Welche Städte sind geeignet für einen Städtetrip? Großstädte. Die viel zu bieten haben. Auf diversen Ebenen. In denen aber alles erreichbar bleibt. Und die attraktiv, interessant, abwechslungsreich und sympathisch sind.
Ja? Dann ab nach Edinburgh. Eine kleine Großstadt mit knapp 500.000 Einwohnern und die Hauptstadt Schottlands. In diesem regnerischen und eher schroffen Klima braucht es Dinge, die den Menschen begeistern und von innen wärmen – zum Beispiel gute Getränke! Dass sich die Schotten aufs Brennen verstehen, ist eine Binsenweisheit. Aber auch die Weiterverarbeitung der Spirituosen gelingt in der dynamischen Barszene Edinburghs hervorragend!
Die erste Bar, in der dies unter Beweis gestellt wurde, war das über die Grenzen des Vereinigten Königreichs bekannte Bramble. Very british im Souterrain gelegen, in einer spannenden und vor Gastronomie strotzenden Ecke der New Town Edinburghs. Die Bar erkennt man – gar nicht. Es gibt ein kleines Schild, jedoch direkt neben der – richtig, zwei Meter unter Straßenniveau liegenden – Tür.

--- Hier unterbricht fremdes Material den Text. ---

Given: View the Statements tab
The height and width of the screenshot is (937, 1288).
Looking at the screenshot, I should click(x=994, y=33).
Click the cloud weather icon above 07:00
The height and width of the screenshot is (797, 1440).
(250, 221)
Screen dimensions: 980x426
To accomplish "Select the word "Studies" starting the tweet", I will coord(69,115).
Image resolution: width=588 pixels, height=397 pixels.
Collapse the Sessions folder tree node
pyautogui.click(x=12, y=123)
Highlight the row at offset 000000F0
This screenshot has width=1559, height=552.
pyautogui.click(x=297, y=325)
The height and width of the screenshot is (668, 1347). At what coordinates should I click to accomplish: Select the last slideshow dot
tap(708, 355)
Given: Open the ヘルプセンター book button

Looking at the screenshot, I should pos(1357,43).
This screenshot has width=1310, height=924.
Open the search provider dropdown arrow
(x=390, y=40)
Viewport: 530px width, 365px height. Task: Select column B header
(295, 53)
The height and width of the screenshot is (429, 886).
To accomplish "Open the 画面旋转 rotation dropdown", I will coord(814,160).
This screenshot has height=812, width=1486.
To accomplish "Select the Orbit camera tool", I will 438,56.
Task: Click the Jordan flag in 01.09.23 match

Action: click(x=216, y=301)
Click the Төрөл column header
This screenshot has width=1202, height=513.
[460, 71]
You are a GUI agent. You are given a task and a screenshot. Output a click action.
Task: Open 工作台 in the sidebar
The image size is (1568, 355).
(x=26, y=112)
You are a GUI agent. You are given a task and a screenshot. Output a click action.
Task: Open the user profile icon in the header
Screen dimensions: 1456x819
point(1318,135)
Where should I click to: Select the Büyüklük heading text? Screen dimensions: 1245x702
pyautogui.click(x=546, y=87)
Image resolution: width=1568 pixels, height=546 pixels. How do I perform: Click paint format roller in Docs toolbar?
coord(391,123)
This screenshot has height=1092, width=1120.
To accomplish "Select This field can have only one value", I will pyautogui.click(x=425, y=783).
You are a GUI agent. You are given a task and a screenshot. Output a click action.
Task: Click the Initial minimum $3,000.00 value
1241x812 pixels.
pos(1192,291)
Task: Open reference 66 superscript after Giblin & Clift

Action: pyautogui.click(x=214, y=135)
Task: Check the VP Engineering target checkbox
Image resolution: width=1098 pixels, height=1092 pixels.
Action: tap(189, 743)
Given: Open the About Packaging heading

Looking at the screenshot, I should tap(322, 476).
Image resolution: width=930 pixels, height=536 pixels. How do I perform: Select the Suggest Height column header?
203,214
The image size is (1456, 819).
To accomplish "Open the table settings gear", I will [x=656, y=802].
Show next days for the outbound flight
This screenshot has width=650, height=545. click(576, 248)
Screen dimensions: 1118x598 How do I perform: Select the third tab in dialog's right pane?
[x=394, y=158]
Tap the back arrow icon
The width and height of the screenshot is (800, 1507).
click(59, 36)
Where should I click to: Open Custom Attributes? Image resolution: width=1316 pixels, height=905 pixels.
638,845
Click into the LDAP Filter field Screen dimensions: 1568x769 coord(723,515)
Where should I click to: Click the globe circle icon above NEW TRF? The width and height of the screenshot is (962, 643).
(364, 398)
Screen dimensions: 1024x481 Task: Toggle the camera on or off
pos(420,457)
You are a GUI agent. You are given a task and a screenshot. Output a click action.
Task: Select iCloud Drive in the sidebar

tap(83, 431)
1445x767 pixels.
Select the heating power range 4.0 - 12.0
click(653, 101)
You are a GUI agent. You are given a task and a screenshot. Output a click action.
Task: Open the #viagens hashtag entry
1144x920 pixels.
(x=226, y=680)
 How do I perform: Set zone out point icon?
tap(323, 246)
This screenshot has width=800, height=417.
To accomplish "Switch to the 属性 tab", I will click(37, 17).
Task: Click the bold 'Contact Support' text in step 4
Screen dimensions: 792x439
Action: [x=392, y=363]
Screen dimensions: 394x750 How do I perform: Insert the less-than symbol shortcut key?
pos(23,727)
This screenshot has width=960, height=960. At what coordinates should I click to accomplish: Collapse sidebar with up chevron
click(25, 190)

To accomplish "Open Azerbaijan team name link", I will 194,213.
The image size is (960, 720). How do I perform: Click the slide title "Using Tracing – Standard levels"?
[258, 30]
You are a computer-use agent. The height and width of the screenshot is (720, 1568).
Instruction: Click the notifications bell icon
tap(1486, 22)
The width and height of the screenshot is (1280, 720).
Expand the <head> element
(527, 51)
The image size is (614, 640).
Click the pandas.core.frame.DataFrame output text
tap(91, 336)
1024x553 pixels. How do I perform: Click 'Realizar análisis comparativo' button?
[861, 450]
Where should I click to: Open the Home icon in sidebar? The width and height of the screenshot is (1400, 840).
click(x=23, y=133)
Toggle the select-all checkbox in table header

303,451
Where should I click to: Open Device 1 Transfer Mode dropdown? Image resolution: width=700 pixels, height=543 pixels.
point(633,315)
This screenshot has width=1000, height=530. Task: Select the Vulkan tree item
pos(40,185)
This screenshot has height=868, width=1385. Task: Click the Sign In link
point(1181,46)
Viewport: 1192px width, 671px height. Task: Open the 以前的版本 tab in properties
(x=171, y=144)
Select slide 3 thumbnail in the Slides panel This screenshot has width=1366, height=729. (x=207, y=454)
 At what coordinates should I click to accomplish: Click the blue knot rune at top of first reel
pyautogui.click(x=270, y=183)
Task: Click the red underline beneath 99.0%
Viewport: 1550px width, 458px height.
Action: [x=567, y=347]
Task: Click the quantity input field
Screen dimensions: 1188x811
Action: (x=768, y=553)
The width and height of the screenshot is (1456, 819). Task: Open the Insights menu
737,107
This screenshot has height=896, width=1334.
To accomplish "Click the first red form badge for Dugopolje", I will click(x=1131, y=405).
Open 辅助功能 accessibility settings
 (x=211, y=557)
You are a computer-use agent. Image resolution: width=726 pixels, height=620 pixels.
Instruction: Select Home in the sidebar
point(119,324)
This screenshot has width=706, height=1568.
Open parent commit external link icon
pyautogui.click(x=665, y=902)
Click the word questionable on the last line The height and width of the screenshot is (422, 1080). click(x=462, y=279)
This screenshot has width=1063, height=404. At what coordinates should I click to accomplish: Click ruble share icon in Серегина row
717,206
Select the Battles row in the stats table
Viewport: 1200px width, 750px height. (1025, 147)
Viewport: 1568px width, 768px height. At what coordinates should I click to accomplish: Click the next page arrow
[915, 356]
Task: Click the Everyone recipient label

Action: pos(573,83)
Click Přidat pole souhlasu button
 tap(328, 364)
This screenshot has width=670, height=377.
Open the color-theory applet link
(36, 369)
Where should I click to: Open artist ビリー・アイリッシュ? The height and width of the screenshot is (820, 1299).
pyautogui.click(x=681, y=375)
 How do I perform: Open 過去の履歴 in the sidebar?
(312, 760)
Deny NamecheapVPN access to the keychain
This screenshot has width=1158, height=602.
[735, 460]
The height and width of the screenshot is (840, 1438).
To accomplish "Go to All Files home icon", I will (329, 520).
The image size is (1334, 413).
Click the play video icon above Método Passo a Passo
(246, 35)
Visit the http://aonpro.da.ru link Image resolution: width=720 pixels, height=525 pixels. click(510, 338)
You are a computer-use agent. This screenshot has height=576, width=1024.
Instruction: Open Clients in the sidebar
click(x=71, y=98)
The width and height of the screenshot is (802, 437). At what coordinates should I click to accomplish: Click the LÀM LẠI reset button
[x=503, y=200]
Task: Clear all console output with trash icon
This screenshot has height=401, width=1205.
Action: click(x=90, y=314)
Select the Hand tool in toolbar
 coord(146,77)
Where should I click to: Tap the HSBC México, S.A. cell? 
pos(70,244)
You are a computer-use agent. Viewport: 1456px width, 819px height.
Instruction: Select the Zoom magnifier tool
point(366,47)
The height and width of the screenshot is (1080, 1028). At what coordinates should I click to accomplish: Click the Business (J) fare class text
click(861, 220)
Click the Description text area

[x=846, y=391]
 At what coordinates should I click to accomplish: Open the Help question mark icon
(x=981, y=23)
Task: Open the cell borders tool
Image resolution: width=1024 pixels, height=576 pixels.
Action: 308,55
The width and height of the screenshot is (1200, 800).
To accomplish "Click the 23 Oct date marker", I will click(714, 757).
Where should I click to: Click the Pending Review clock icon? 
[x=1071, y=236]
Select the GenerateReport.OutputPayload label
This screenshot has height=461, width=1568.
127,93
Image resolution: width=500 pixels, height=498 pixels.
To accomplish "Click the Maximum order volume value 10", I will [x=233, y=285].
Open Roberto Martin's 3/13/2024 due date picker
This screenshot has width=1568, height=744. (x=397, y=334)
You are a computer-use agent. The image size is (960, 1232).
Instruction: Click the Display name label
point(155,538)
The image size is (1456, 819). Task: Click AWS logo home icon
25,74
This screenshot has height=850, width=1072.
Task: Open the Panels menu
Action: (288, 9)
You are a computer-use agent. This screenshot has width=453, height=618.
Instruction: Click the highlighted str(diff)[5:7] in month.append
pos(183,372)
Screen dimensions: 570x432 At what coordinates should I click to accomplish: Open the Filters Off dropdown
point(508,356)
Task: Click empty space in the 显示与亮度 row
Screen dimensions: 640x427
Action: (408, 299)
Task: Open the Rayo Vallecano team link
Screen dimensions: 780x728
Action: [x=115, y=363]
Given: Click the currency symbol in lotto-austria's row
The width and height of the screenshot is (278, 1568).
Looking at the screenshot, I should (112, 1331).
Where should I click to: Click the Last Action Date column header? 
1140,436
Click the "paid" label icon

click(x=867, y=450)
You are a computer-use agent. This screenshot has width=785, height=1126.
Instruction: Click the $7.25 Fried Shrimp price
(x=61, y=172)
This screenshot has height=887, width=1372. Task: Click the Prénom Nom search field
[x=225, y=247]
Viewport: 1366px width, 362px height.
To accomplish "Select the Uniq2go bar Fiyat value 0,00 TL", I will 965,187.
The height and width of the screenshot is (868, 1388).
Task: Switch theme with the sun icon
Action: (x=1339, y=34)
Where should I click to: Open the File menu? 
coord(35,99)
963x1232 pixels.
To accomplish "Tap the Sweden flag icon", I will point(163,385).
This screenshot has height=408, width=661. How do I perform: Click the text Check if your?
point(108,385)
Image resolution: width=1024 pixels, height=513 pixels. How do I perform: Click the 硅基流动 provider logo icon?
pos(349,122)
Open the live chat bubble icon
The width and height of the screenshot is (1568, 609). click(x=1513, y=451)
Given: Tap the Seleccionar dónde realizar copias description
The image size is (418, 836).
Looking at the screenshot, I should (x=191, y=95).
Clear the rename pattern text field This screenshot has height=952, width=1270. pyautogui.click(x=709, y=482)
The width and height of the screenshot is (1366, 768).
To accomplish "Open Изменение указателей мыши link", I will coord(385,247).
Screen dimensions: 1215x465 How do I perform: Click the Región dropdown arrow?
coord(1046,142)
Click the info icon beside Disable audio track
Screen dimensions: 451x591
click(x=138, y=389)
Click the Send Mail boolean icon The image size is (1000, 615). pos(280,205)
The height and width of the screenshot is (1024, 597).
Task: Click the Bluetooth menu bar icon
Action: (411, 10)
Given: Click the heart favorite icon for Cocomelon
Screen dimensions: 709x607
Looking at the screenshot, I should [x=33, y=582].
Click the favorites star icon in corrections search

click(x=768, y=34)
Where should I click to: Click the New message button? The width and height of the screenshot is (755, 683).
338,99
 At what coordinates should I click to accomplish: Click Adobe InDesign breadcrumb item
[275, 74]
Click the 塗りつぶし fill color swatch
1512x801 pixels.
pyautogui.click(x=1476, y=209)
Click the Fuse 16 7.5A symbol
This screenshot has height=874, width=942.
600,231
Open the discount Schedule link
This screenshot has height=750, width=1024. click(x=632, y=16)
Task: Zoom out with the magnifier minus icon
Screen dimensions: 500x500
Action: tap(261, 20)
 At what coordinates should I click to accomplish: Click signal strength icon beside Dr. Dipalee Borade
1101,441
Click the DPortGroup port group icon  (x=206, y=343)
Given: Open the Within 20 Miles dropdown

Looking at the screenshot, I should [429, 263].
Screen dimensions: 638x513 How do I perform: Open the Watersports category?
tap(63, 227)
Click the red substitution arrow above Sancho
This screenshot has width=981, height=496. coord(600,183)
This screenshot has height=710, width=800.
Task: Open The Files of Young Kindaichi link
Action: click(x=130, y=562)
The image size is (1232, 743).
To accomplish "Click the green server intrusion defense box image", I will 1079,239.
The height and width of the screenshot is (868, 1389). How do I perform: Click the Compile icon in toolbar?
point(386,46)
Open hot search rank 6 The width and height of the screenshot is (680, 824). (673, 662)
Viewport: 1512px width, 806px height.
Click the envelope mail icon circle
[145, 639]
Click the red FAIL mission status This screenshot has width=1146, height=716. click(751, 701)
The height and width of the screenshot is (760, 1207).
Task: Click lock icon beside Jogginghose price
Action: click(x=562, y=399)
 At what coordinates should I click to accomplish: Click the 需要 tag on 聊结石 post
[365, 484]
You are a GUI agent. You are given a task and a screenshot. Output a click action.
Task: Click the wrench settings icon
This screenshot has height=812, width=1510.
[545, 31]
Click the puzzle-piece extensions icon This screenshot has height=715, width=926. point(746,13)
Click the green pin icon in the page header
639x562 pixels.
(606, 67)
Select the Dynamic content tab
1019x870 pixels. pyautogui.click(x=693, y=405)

Wir wussten glücklicherweise, wohin die Reise gehen soll, und betraten einen kleinen, dunklen Raum mit niedrigen Decken, warmer Beleuchtung und ein sofortiges Wohlgefühl stellte sich ein. Diese Bar ist eine Bar! Herrlich dunkel, belebt, ein sehr gemischtes Publikum bevölkert den Raum, viele Gäste stehen, obwohl noch Sitzmöglichkeiten vorhanden sind. Hier wird gelacht, geflirtet, geredet – gelebt. Eben eine Bar. Die Getränkekarte bietet Altes und Neues, sehr viele Sourkonzepte mit interessanten Twists. Der Alexander’s Ghost besticht durch Komposition wie Namen und Geschichte: Cream Gin, (mit Sahne infusionierter Gin, später mit einem Rotationsverdampfer wieder getrennt), Bianco Vermouth, ein Tropfen Zucker und ein dash Mozart Chocolate Bitters – die perfekte Reminiszenz an den Alexander, erstrahlend wie ein perfekter Martini. Cremiges Mundgefühl, tolle Trinkbarkeit – superb. Ebenfalls auf ganzer Linie überzeugt der Mint 500 mit Gin, Holunder, Limette, Apfel, Basilikum, Minze, Eiweiß, Vanille und Peach Bitters. Was sich nach einer wild gewordenen Mischung aller Crowdpleaser in einem Drink anhört, ergibt eine absolut runde Melange mit perfekter Frische.
Da Bartender oft selbst gern essen und trinken, fragten wir im Bramble nach weiteren Empfehlungen für Speis und Trank – und wurden keineswegs enttäuscht! Die interessierten und äußerst sympathischen Bartender und Servicekräfte hatten auch in Stressphasen viel Zeit für ihre Gäste und sichtbar große Freude an ihrer Arbeit. Wer in Edinburgh weilt – das Bramble ist eine Pflichtstation.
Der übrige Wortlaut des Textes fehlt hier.